### Records

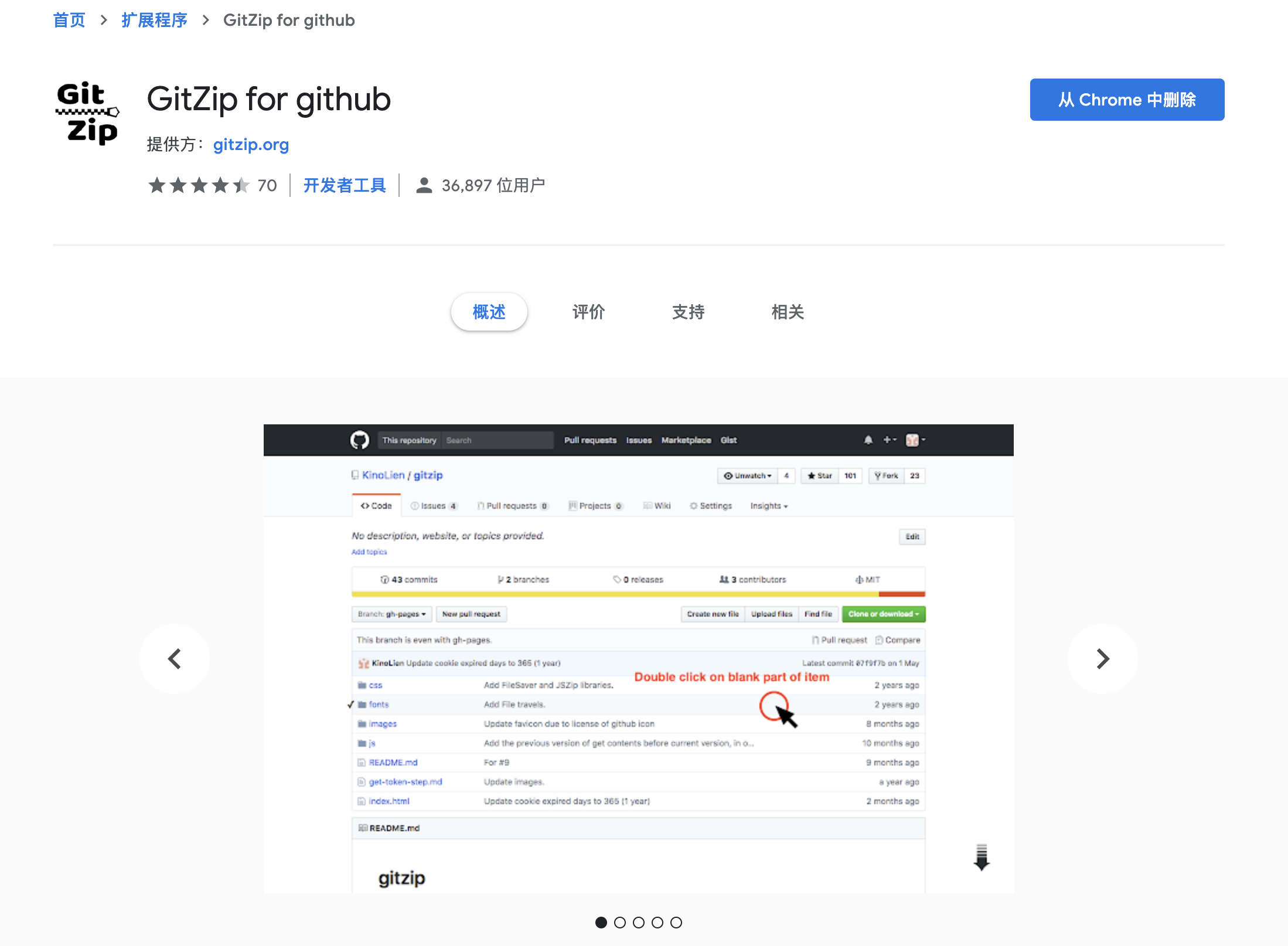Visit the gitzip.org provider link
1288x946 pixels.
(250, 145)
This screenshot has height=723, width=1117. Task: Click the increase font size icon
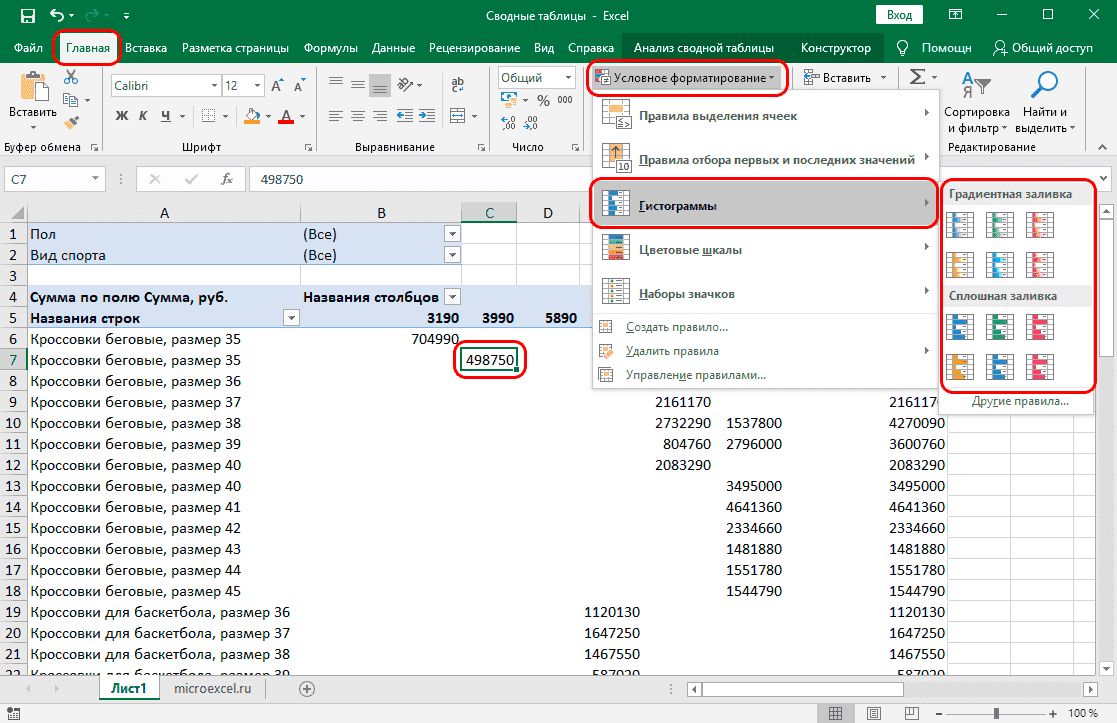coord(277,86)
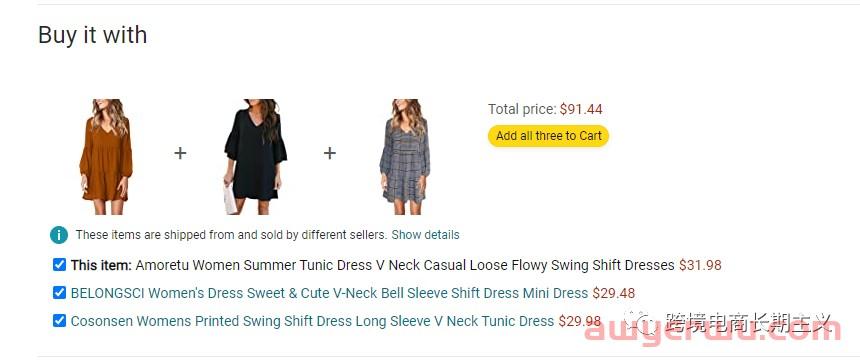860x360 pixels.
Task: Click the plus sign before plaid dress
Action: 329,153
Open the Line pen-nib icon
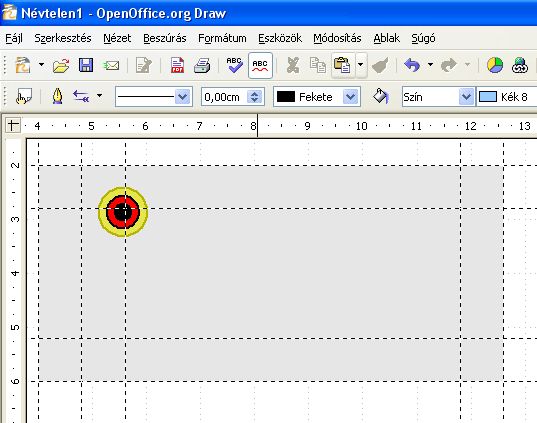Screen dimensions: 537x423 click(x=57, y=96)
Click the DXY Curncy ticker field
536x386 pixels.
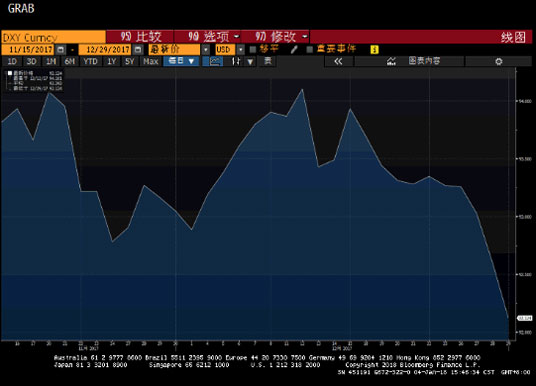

######

• [Given request] Return all of the data above word for word, leaving out the pictures.

• [Response to this task]
Visit the gitzip.org provider link
1288x946 pixels.
(250, 145)
This screenshot has height=723, width=1117. Task: Click the increase font size icon
coord(277,86)
860x360 pixels.
Task: Click the plus sign before plaid dress
Action: 329,153
Open the Line pen-nib icon
Screen dimensions: 537x423 click(x=57, y=96)
Click the DXY Curncy ticker field
536x386 pixels.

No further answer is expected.